実は、クマの原因が「皮膚表面」ではなく「眼窩脂肪の突出」や「骨格の陥凹」といった深部の構造にある場合、ヒアルロン酸、外用薬やレーザーだけでは効果に限界があります。そのような方に選択肢のひとつとして注目されているのが、裏ハムラ法(経結膜ハムラ法)です。
BIOTOPE CLINICでのDr.Junのクマ治療はハムラ治療をご提案することが多く、年齢も20代〜70代まで幅広い世代で手術を行なっています。
この記事では、裏ハムラ法がどのような仕組みでクマに効果をもたらすのか、どのような方に向いているのか、ダウンタイムや費用感の目安まで、形成外科専門医の視点でわかりやすく解説します。美容医療を検討しているものの「本当に自分に合うのか不安」という方にも、判断材料となる情報をまとめました。
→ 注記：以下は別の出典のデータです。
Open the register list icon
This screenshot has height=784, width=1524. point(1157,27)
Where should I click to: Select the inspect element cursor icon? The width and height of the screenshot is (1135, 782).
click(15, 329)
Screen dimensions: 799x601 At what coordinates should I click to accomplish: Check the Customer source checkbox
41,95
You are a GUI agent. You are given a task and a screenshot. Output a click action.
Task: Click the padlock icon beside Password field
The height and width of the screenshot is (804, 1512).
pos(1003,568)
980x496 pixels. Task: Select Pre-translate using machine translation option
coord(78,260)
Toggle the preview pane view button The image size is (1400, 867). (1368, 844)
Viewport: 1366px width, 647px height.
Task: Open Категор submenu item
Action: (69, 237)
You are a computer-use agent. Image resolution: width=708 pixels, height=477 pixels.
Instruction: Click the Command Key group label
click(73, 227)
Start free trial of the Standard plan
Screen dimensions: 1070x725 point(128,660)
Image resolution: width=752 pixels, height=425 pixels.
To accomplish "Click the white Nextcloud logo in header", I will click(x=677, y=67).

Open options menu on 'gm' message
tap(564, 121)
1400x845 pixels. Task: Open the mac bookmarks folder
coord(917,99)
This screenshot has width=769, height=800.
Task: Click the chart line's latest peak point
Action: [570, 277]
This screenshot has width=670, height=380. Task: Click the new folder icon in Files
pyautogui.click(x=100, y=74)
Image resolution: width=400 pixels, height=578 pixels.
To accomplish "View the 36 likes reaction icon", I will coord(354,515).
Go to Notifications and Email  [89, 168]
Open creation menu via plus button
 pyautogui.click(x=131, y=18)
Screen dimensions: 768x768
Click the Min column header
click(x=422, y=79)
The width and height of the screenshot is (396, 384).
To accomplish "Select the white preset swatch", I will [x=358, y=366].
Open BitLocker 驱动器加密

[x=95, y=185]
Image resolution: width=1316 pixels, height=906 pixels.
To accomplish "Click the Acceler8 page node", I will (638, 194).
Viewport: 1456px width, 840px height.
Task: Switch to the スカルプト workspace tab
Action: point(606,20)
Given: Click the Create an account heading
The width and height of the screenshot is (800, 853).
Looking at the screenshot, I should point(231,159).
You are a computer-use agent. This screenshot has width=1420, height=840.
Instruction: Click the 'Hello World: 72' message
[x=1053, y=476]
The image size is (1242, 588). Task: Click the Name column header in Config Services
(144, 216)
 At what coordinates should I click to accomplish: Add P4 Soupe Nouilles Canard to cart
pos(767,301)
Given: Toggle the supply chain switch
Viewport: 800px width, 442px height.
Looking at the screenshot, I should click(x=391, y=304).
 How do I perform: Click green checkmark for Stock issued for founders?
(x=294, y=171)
- 裏ハムラ法の仕組みと、なぜクマに効果があるのかの理由
- 表ハムラ法・脱脂術など類似施術との違いと比較
- 施術後のダウンタイム・副作用・リスクの具体的な内容
- 裏ハムラ法が向いている人・向いていない人の特徴
- 費用の目安・カウンセリング時に確認すべきポイント
裏ハムラ法とは―仕組みと特徴
「クマ」が生まれる解剖学的なメカニズム
目の下のクマには大きく分けて、青クマ(血行不良・静脈透見)・茶クマ(色素沈着)・黒クマ(影クマ・立体的な凹凸)の3種類があります。裏ハムラ法が主にターゲットとするのは、このうち「黒クマ」と呼ばれるタイプです。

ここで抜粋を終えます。